This is the simple combinations of read-only and write-only.

Append-mode

Append-mode is similar to write-only, but all writes always happen at the end of the file. This mode is especially useful if multiple processes or threads write to a single file, like a log file. The operating system guarantees all writes are atomic: no writes get mangled because another process writes at the same time. No guarantees are made about the order writes end up in the file though.

Note: sadly append-mode is not atomic on NFS filesystems.

One maybe obvious note when using append-mode: make sure that all data that belongs together, is written the the file in one operation.

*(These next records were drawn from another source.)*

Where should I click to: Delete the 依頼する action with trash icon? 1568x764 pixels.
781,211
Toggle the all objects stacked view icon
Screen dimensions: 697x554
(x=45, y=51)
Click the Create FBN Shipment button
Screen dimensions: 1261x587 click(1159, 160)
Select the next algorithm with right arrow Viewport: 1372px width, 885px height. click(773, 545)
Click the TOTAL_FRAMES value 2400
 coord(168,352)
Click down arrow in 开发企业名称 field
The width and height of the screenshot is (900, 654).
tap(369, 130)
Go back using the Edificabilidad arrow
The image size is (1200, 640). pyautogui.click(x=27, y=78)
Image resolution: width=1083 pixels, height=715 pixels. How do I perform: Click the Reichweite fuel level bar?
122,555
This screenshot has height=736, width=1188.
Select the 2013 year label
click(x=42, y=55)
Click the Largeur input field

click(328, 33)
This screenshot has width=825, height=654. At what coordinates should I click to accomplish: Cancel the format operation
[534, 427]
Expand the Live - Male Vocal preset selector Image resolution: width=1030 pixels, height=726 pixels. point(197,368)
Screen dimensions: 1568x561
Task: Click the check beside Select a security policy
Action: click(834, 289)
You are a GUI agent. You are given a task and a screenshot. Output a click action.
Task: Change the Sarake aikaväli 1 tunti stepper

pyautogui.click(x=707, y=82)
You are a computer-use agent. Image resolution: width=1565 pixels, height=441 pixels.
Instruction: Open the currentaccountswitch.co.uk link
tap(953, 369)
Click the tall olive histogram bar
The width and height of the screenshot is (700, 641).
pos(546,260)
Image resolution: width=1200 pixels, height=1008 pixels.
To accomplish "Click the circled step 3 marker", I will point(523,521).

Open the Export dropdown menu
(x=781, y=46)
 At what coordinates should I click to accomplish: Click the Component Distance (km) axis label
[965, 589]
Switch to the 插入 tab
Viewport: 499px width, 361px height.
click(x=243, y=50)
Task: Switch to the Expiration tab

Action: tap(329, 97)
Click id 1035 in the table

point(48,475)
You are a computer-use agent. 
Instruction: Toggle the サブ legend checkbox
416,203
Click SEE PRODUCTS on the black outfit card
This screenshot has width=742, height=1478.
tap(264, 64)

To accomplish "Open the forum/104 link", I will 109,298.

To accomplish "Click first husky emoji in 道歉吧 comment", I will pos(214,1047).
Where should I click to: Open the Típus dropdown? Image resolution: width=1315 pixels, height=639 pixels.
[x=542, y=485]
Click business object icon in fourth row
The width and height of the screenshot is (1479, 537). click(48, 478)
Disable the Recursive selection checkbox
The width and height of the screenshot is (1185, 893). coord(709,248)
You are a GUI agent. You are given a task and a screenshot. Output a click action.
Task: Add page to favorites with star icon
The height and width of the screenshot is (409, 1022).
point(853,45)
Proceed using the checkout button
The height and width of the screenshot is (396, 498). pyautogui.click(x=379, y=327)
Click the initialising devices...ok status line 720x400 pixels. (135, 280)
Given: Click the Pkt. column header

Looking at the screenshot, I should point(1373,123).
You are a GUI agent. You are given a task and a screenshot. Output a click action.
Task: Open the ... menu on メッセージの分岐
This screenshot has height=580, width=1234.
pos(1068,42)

This can be done by concatenating strings before passing them to write(), or using a buffered writer (with a more than adequately sized buffer) and calling flush() when the message is complete.

Implementation detail: On Windows opening a file in append-mode has one flag less, the right to change existing data is removed. On Unix opening a file in append-mode has one flag extra, that sets the status of the file descriptor to append-mode. You could say that on Windows write is a superset of append, while on Unix append is a superset of write.

Because of this append is treated as a separate access mode in Rust, and if .append(true) is specified than .write() is ignored.

Read-append

Writing to the file works exactly the same as in append-mode.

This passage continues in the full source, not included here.